### WORK ITEM:
Output exactly the lines of the listing below that run from the line with "This screenshot has width=891, height=648." through the line with "You are a GUI". No pictures.
_ _ _ _
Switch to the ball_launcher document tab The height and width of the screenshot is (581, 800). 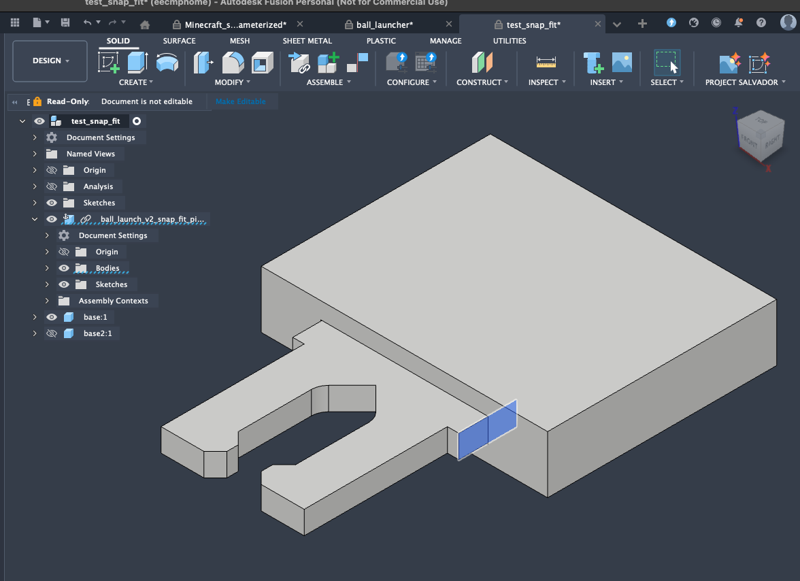click(x=384, y=24)
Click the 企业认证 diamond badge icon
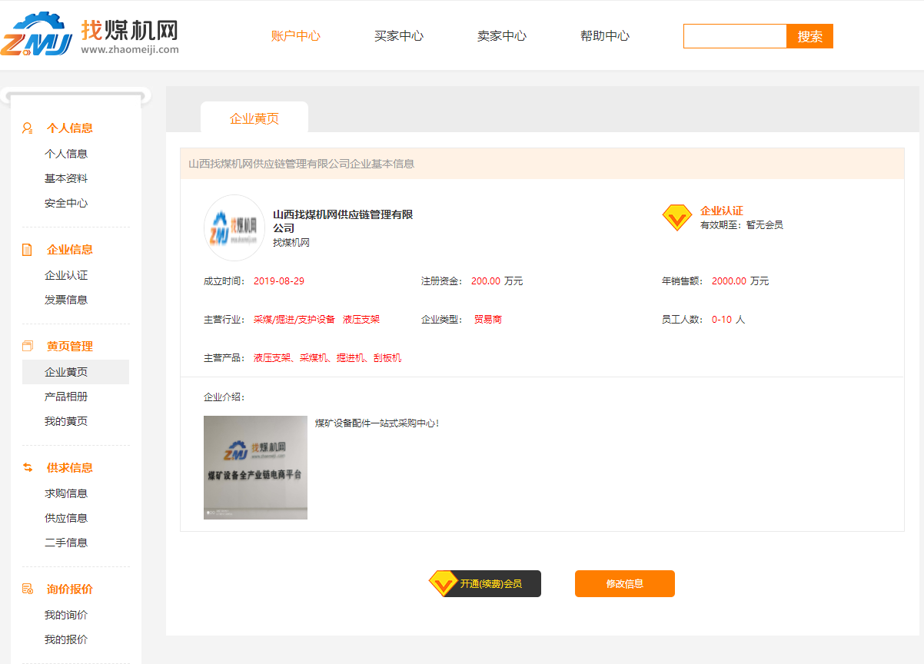 point(676,218)
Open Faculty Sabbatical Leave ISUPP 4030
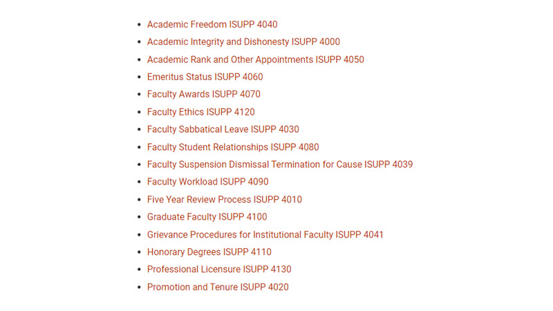 tap(223, 129)
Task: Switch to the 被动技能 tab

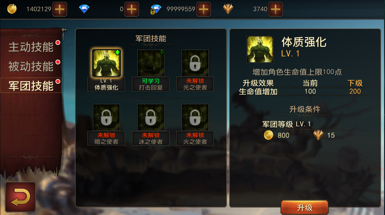Action: tap(31, 66)
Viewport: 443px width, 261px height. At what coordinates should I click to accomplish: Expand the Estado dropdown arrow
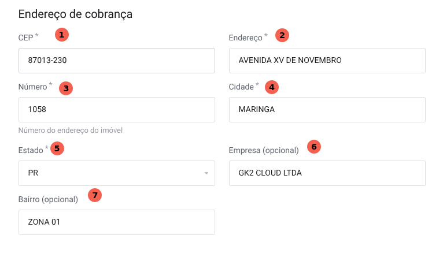(x=206, y=173)
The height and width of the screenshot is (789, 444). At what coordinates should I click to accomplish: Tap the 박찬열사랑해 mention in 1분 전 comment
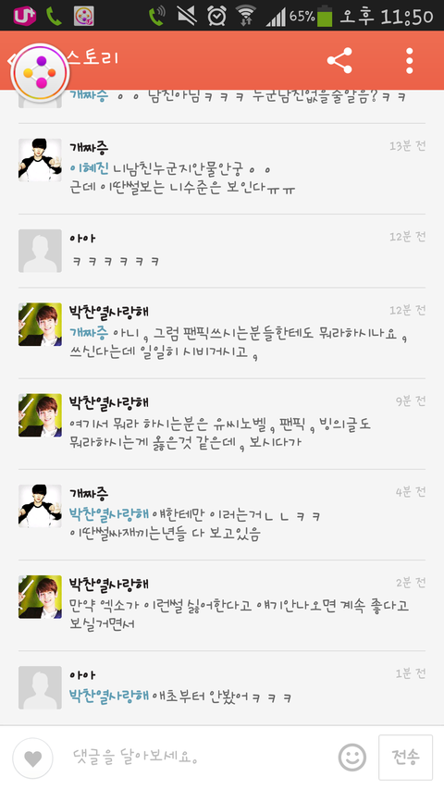coord(109,697)
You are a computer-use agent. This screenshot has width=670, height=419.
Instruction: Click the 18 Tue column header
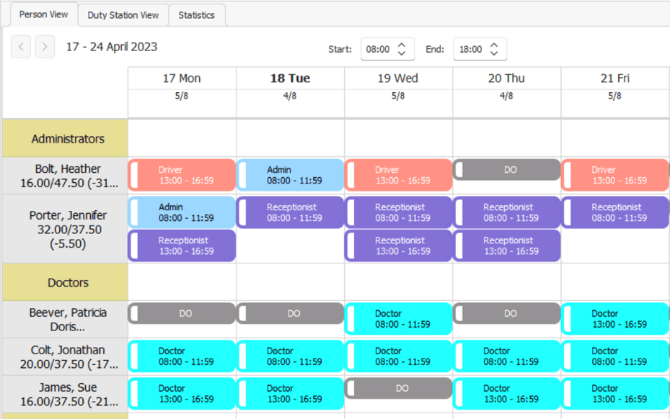290,78
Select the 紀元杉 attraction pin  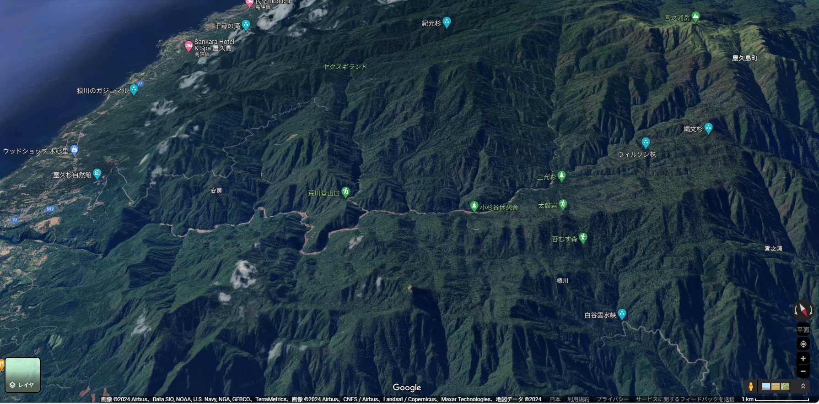click(x=447, y=22)
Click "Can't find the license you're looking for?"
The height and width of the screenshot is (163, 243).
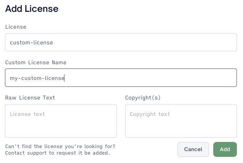point(60,146)
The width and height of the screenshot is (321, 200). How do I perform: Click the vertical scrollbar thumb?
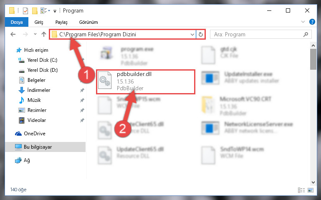coord(313,59)
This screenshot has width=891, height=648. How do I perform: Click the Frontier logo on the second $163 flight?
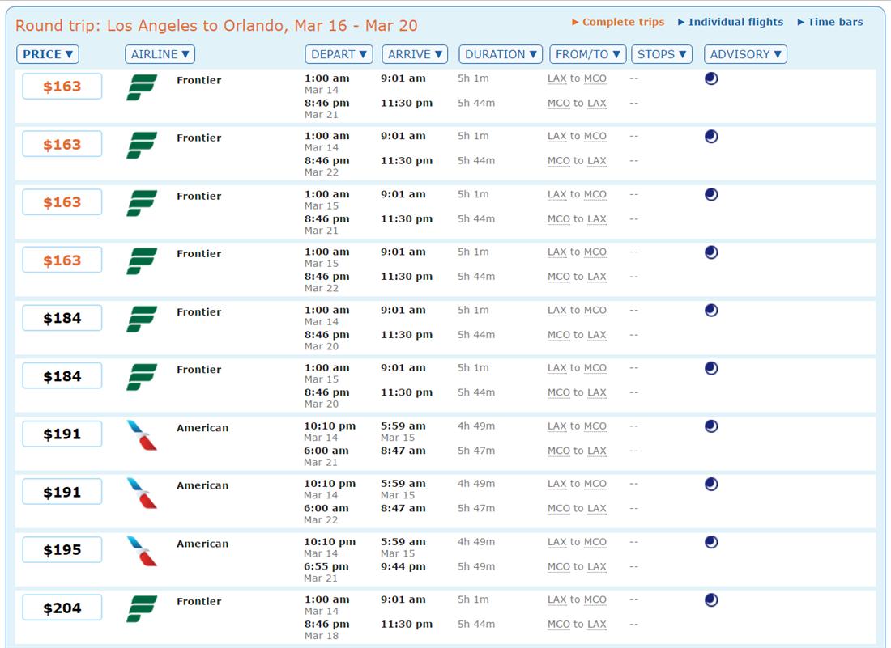point(141,142)
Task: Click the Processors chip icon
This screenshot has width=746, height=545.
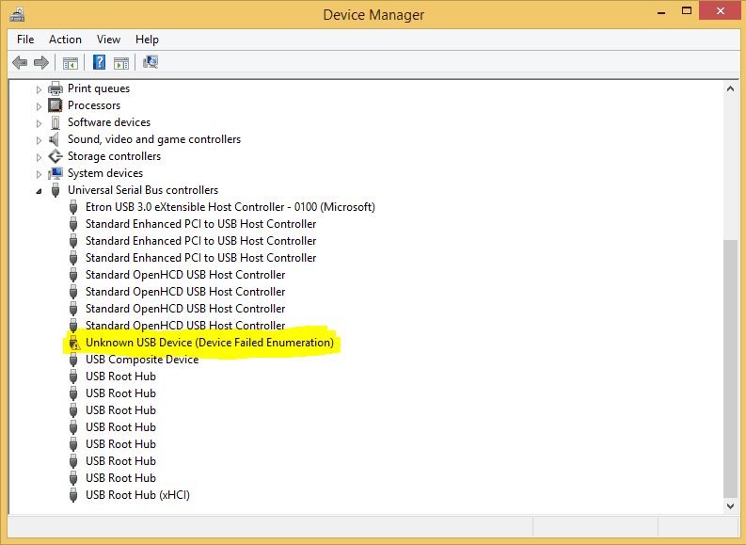Action: [56, 105]
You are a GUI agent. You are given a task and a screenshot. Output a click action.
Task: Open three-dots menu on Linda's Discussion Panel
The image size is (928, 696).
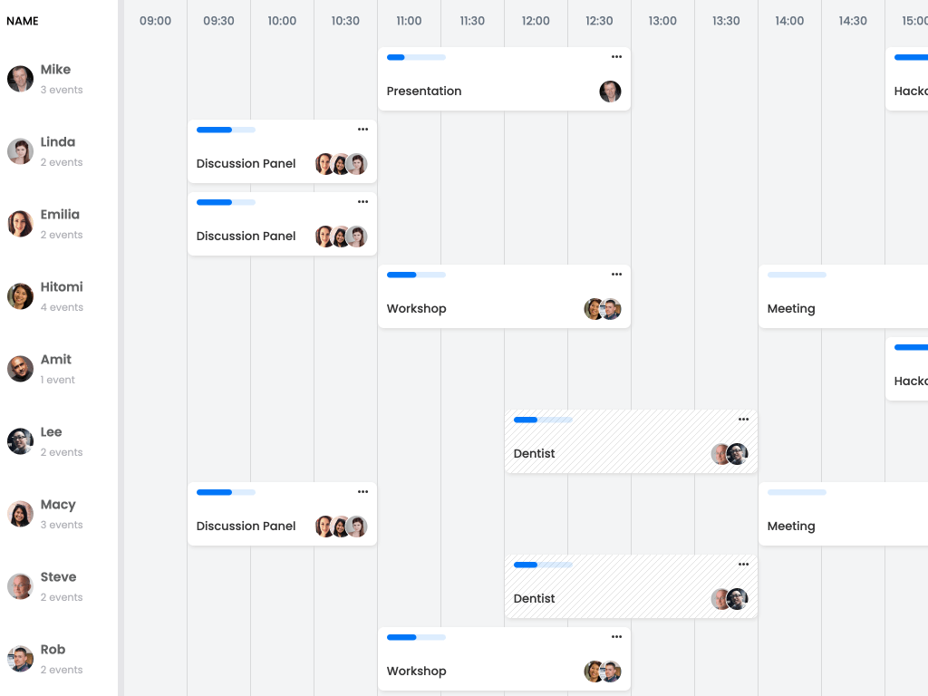[x=363, y=130]
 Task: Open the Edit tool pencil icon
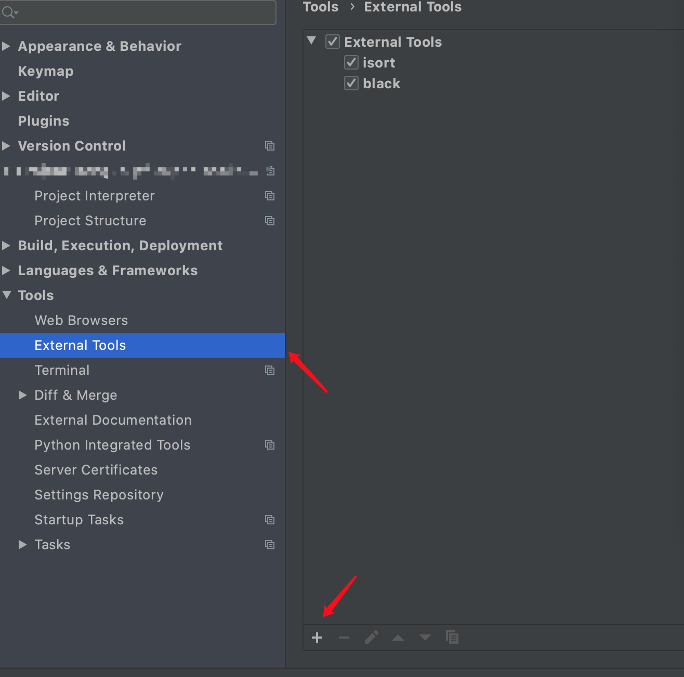pos(371,637)
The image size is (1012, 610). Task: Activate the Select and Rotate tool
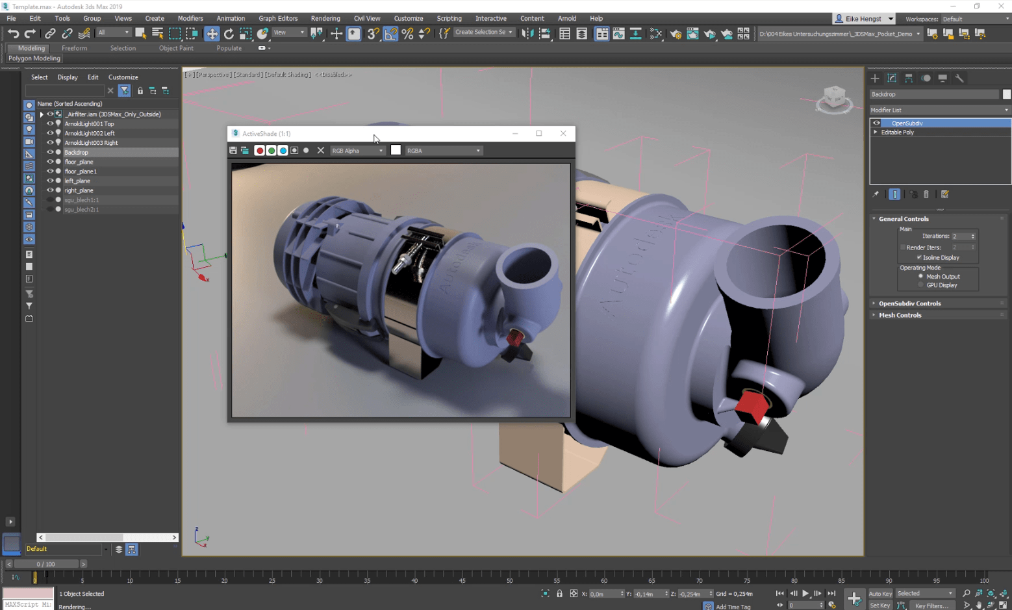(229, 34)
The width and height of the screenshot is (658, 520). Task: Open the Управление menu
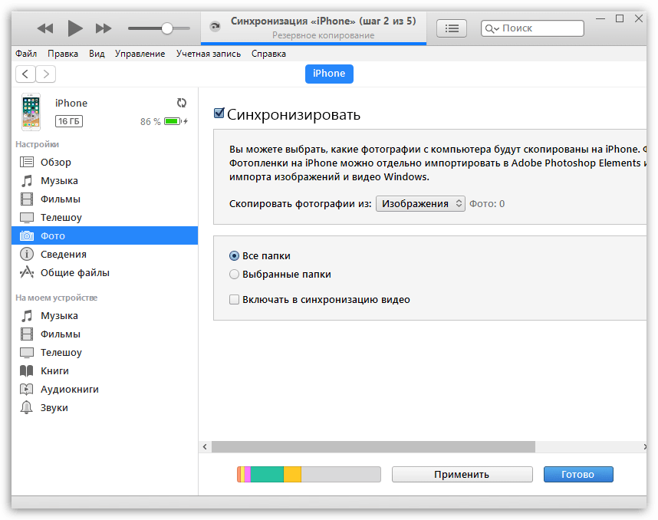[x=140, y=54]
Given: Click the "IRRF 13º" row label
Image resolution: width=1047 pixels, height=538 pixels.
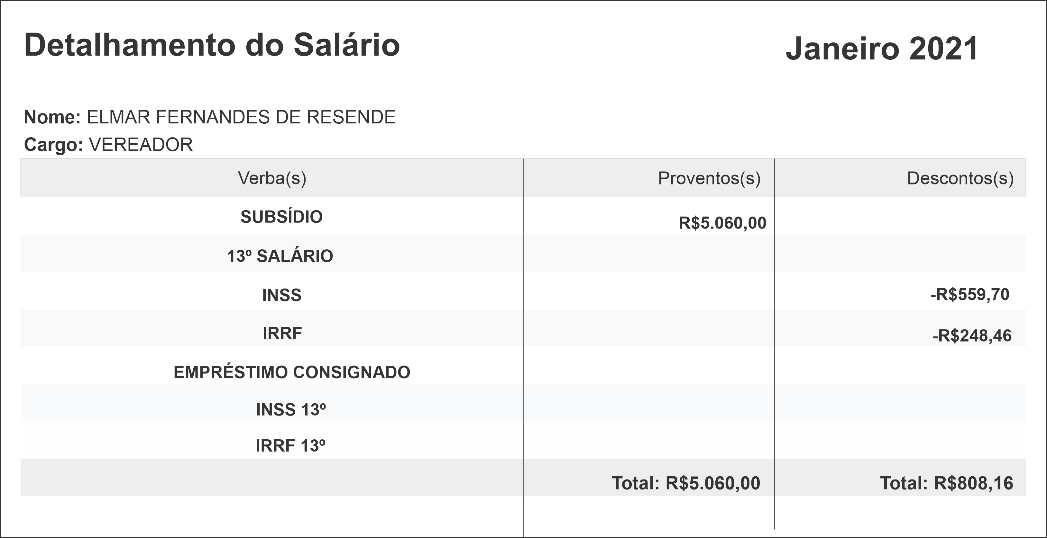Looking at the screenshot, I should [291, 446].
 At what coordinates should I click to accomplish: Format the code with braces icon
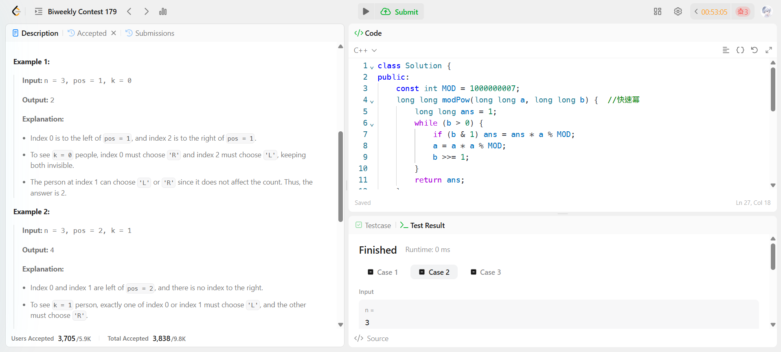[740, 50]
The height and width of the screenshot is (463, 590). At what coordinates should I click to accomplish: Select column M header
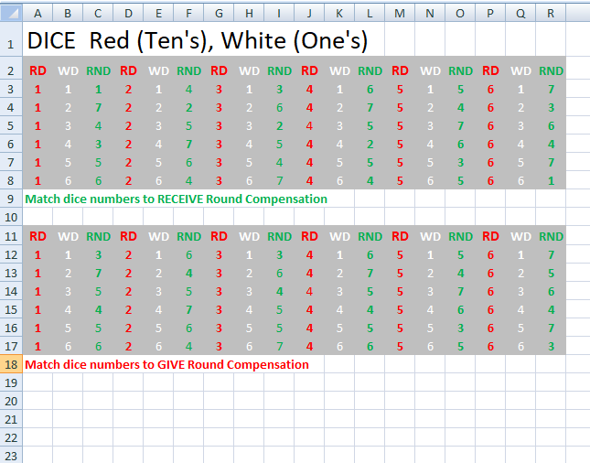(400, 14)
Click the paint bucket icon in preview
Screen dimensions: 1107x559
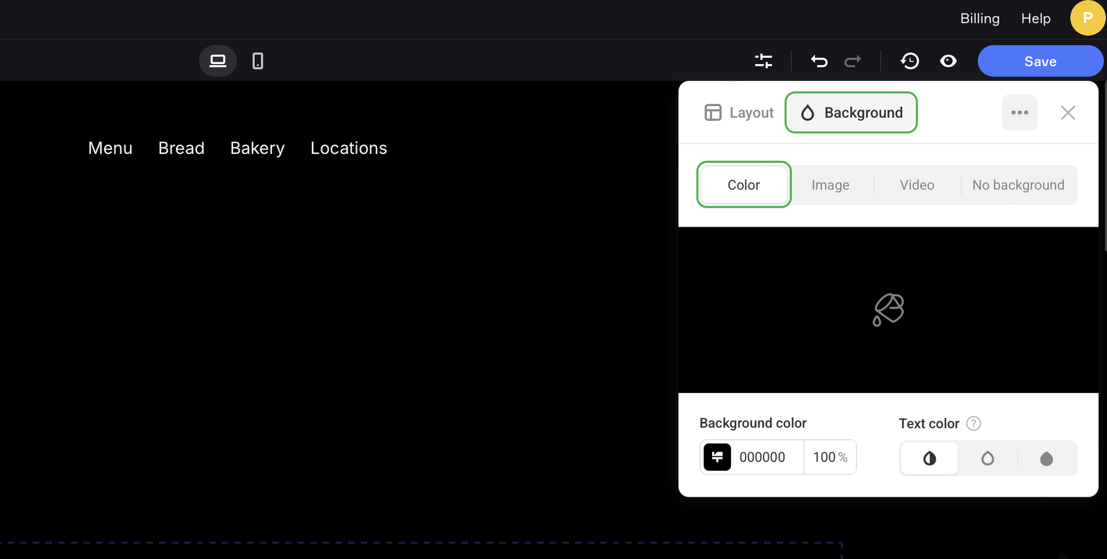[x=888, y=310]
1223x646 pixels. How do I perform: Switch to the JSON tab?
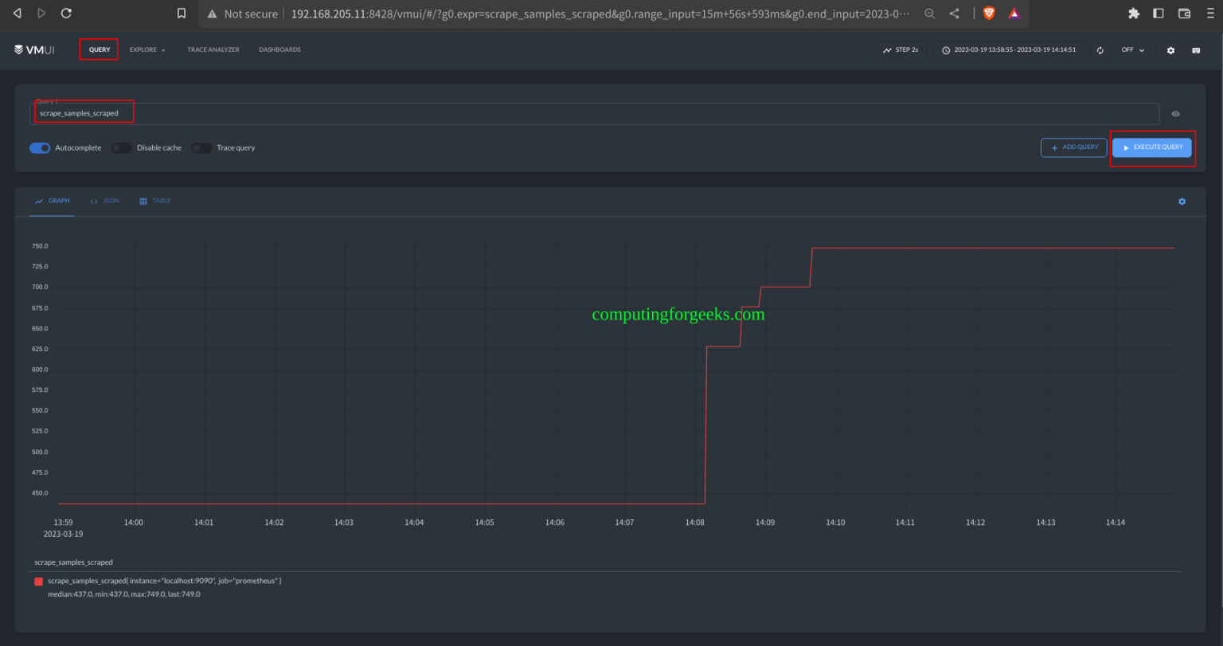pos(104,201)
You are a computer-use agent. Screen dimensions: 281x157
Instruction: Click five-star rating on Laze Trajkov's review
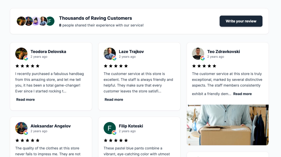tap(116, 66)
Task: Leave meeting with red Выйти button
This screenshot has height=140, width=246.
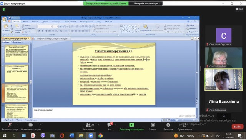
_ _ _ _
### RESPONSE BOX:
This screenshot has width=891, height=648. How do I perform: Click the Frontier logo on the second $163 flight?
point(141,142)
Task: Click the Processors chip icon
This screenshot has width=746, height=545.
Action: [56, 105]
You are a GUI agent. You are given a task and a screenshot. Output a click action.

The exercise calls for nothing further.